[Stored records]
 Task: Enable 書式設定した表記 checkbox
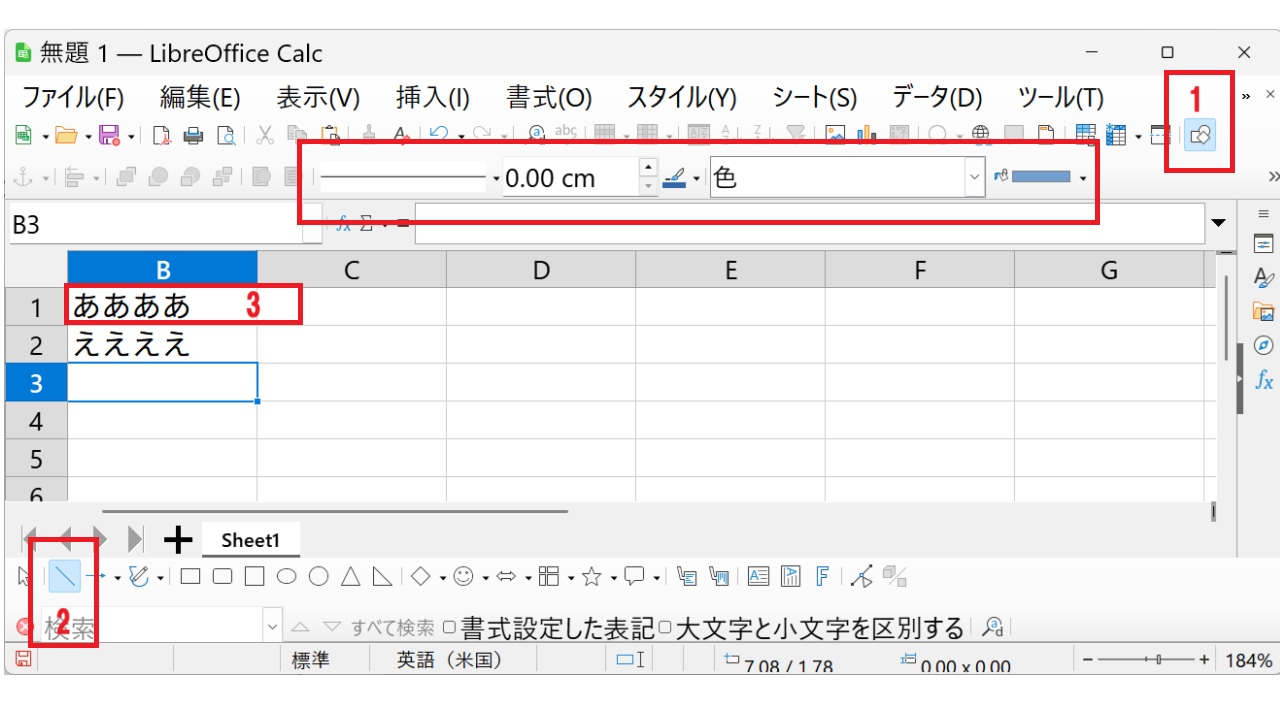(x=450, y=628)
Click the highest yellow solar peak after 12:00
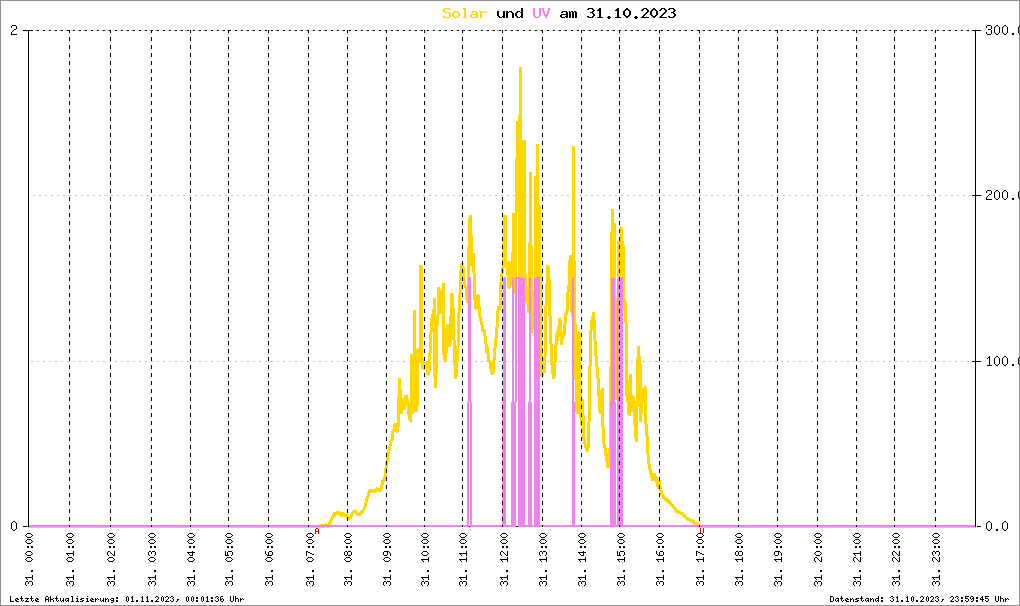The width and height of the screenshot is (1020, 606). (520, 72)
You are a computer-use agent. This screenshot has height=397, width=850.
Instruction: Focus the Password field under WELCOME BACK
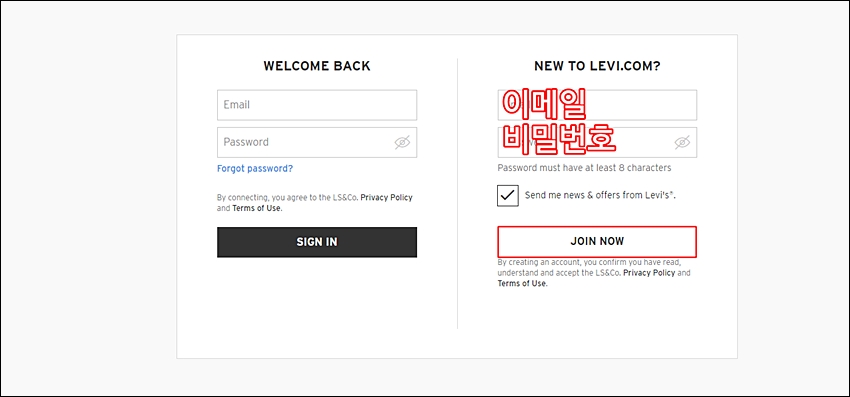[317, 143]
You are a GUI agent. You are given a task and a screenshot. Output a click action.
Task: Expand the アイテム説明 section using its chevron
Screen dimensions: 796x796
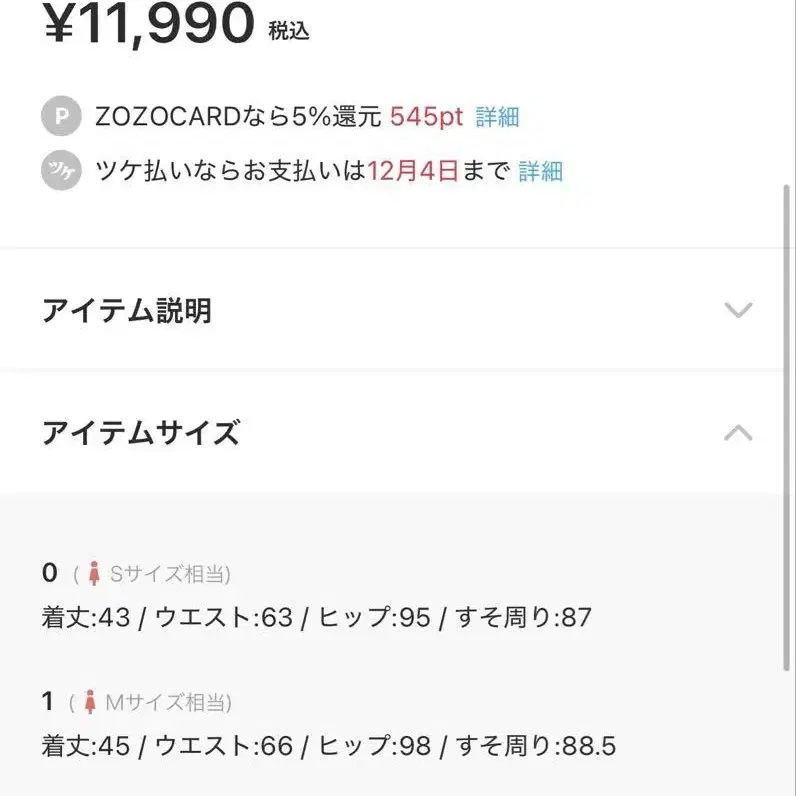pyautogui.click(x=737, y=310)
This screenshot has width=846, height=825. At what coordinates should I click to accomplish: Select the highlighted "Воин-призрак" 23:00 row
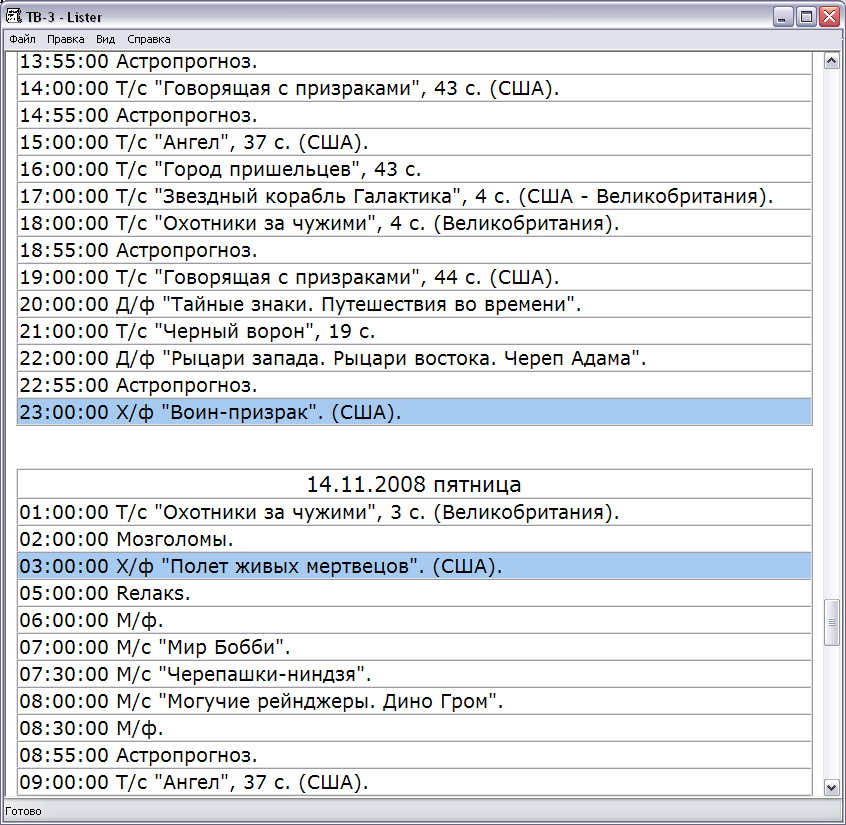(414, 412)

> Your instructions: Would you restate all of the data above word for word, omitting the pictures?

> Response for this exercise:
 Task: Enable 書式設定した表記 checkbox
(x=450, y=628)
Click the highest yellow solar peak after 12:00
The width and height of the screenshot is (1020, 606). (520, 72)
You are a computer-use agent. This screenshot has height=397, width=850.
Instruction: Focus the Password field under WELCOME BACK
[317, 143]
You are a GUI agent. You are given a task and a screenshot. Output a click action.
Task: Expand the アイテム説明 section using its chevron
Screen dimensions: 796x796
pyautogui.click(x=737, y=310)
This screenshot has width=846, height=825. At what coordinates should I click to accomplish: Select the highlighted "Воин-призрак" 23:00 row
(414, 412)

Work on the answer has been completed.